By The Nation
Arrest warrants were issued yesterday against Ekachai and three other activists, who all participated in a January 27 assembly that also called for the long-delayed election to be held.
They are charged of allegedly breaking the junta’s ban against political gatherings of five or more people, the public assembly bill and sedition. Being found guilty of the last charge could land them maximum seven-year jail terms.
Thirty-nine activists, students and journalists were charged with joining the January assembly but the other 35 have already reported to police and are currently free.
The four, including Ekachai, asked the police to postpone their reports but their calls were rejected, resulting in arrest warrants to be issued.
Ekachai stood firm that he would deny all charges, as he believed that his actions did not break the law.

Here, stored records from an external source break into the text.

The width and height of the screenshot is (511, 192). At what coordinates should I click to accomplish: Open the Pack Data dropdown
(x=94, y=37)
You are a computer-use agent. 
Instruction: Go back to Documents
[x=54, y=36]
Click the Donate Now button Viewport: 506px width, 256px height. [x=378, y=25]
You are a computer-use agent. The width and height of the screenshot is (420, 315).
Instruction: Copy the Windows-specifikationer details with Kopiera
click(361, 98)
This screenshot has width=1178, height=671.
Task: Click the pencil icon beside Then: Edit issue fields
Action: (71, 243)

The other wanted activists – Rangsiman Rome, Sirawit Serithiwat and Anon Nampa – have declared that the will join the assembly to be held at Democracy Monument on Saturday afternoon despite being pursued.

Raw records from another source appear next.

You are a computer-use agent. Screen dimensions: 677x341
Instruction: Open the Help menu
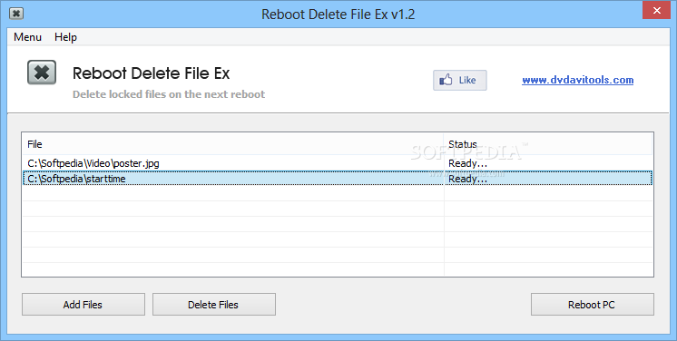[65, 37]

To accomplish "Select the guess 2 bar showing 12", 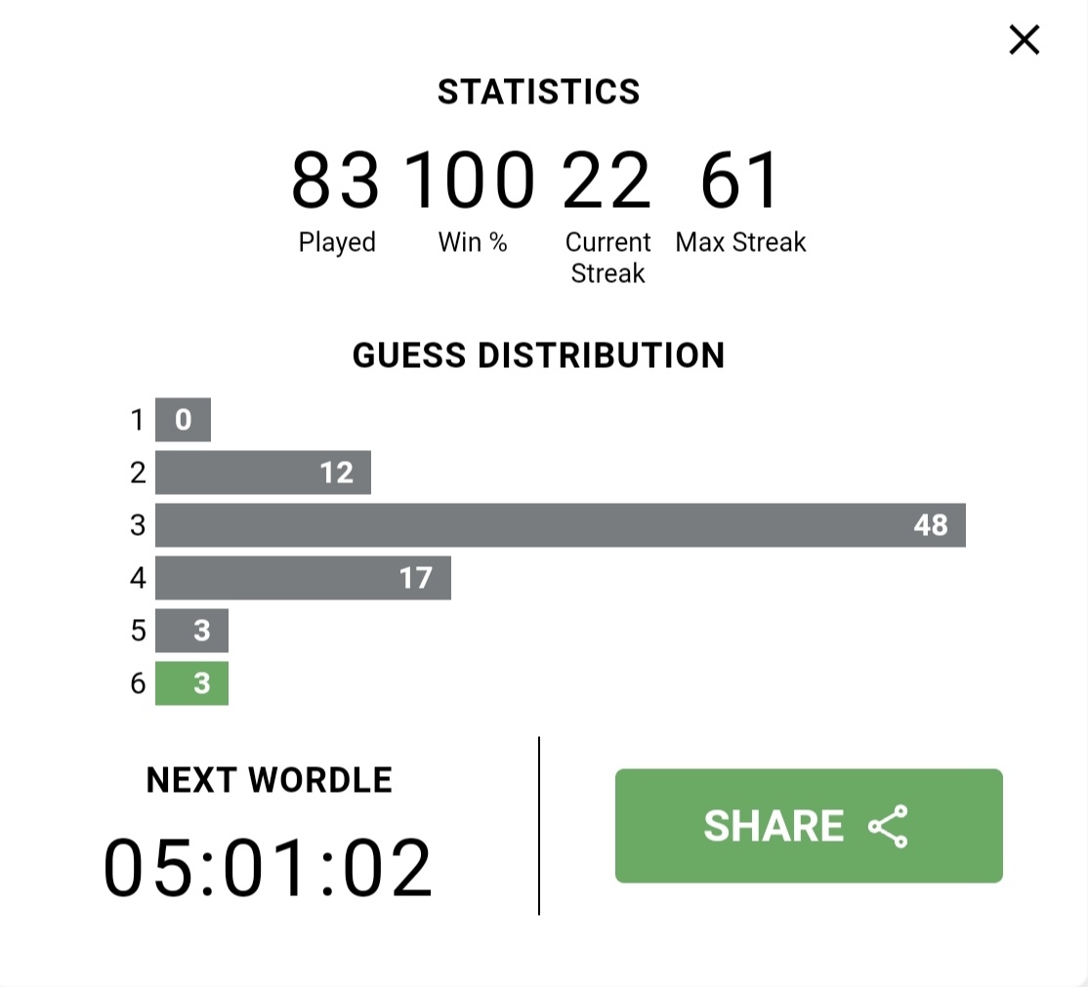I will point(263,473).
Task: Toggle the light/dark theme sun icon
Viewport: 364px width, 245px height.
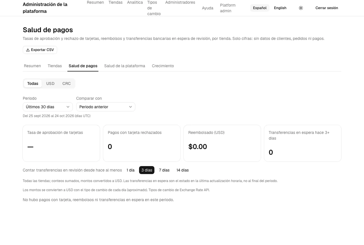Action: click(301, 8)
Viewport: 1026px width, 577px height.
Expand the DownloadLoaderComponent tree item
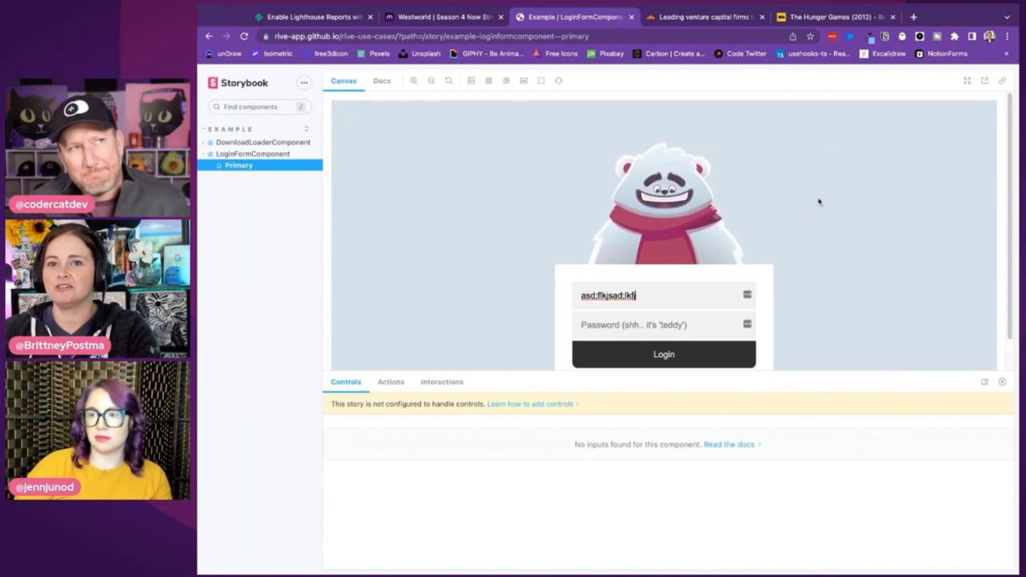(262, 143)
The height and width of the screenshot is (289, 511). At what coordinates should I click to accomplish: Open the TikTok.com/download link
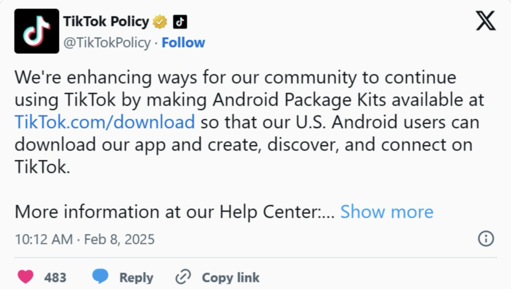point(105,122)
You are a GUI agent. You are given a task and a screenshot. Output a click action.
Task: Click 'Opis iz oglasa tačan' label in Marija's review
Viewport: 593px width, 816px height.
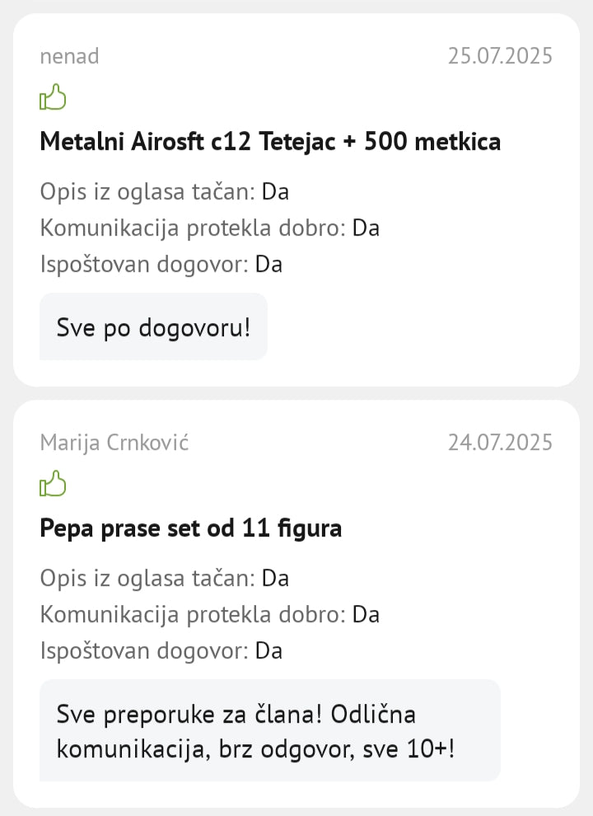coord(148,578)
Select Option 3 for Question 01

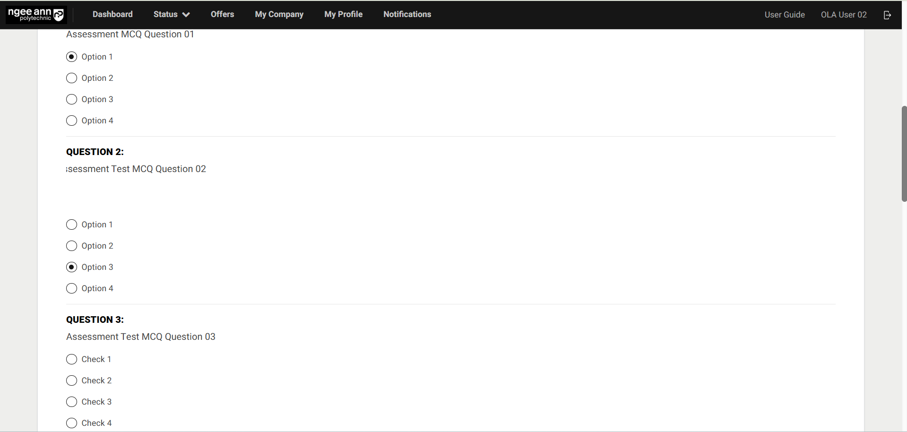[72, 99]
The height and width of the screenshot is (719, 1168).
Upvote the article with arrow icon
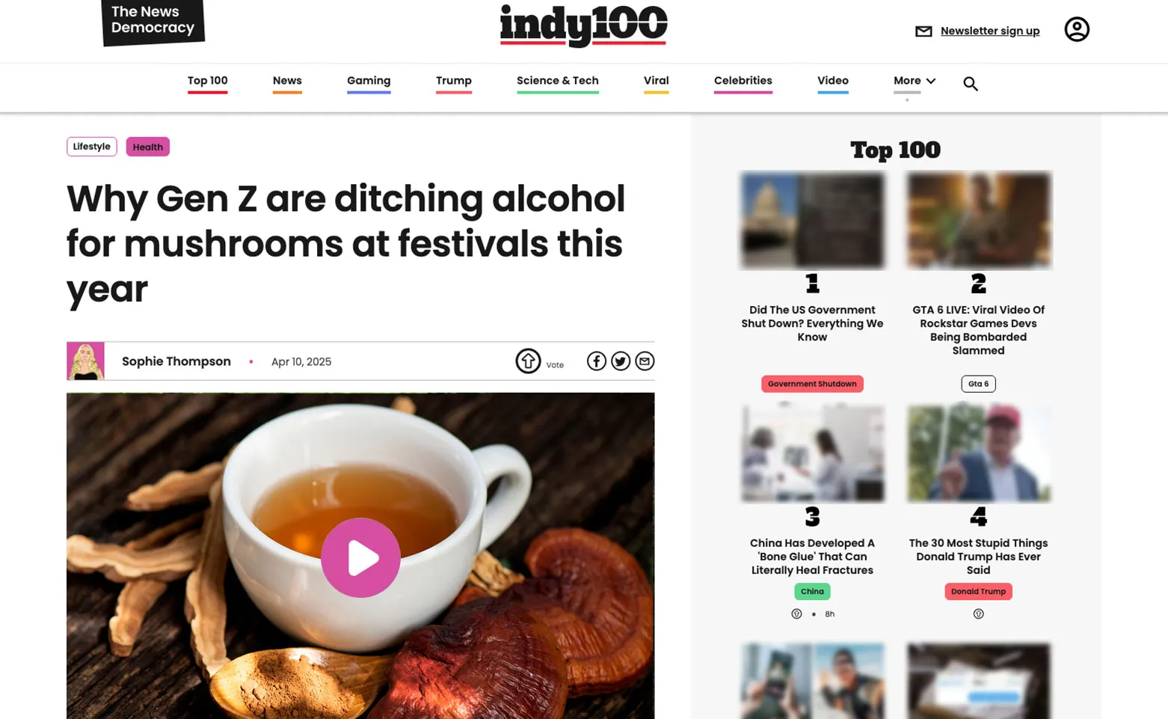coord(528,361)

Democracy Restoration Group, one of key organisers, has told participants to bring food, water, dust masks and roses to the event.

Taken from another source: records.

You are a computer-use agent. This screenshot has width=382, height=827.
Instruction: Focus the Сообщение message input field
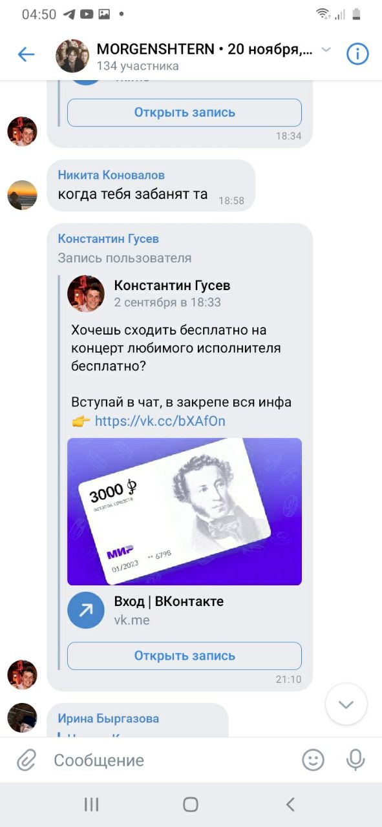[171, 760]
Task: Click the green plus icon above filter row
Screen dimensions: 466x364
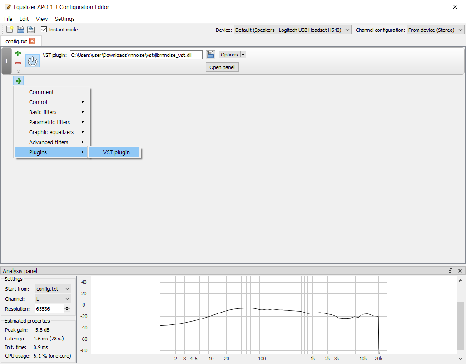Action: tap(18, 53)
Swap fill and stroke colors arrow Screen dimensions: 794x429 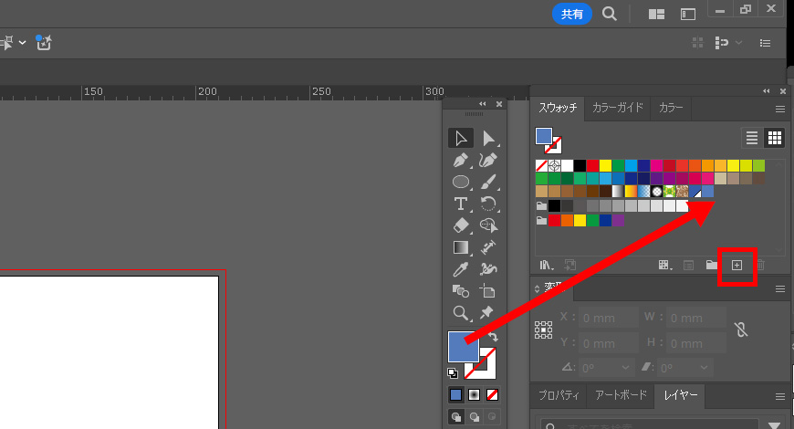pyautogui.click(x=492, y=336)

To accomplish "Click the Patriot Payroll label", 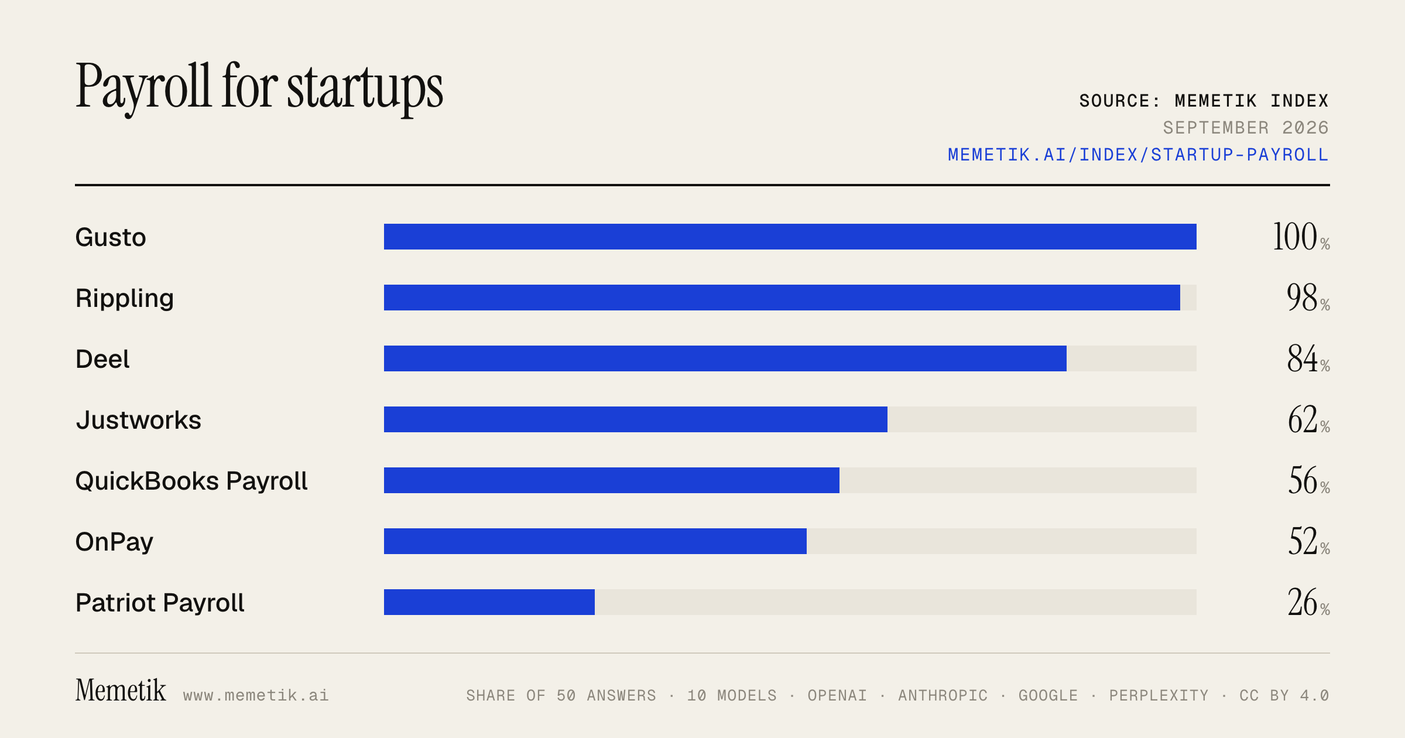I will click(160, 603).
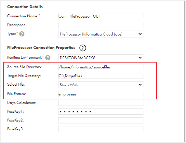Open the FileProcessor Connection Properties help icon
Image resolution: width=186 pixels, height=143 pixels.
[83, 48]
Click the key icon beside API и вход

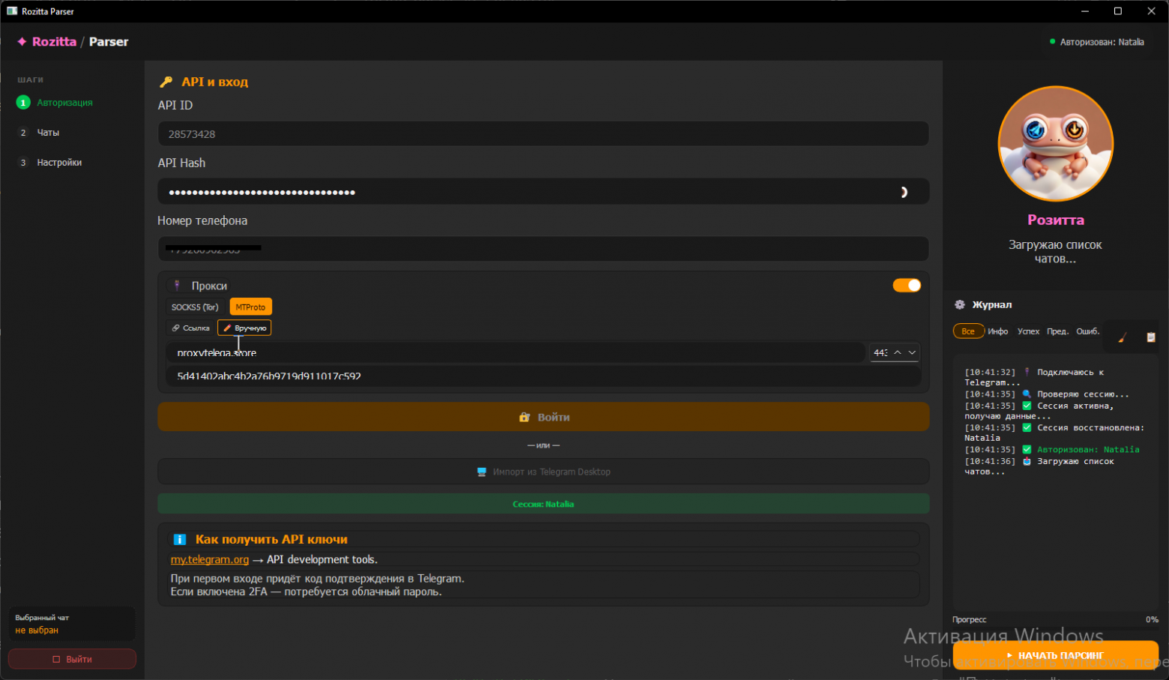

“We don’t have funding to prepare food for everyone,” Rangsiman said. “This is low-scaled event, yet should be made loud enough to address our agenda to call for an election.”
The area around the monument, meanwhile, has been surrounded by decorative plants and portable fences put up by the Bangkok Metropolitan Administration on Friday night. It has been suggested that filling up the area around the monument is part of police measures to cope with the assembly.
Police have said they will immediately arrest the three wanted figures once they show up.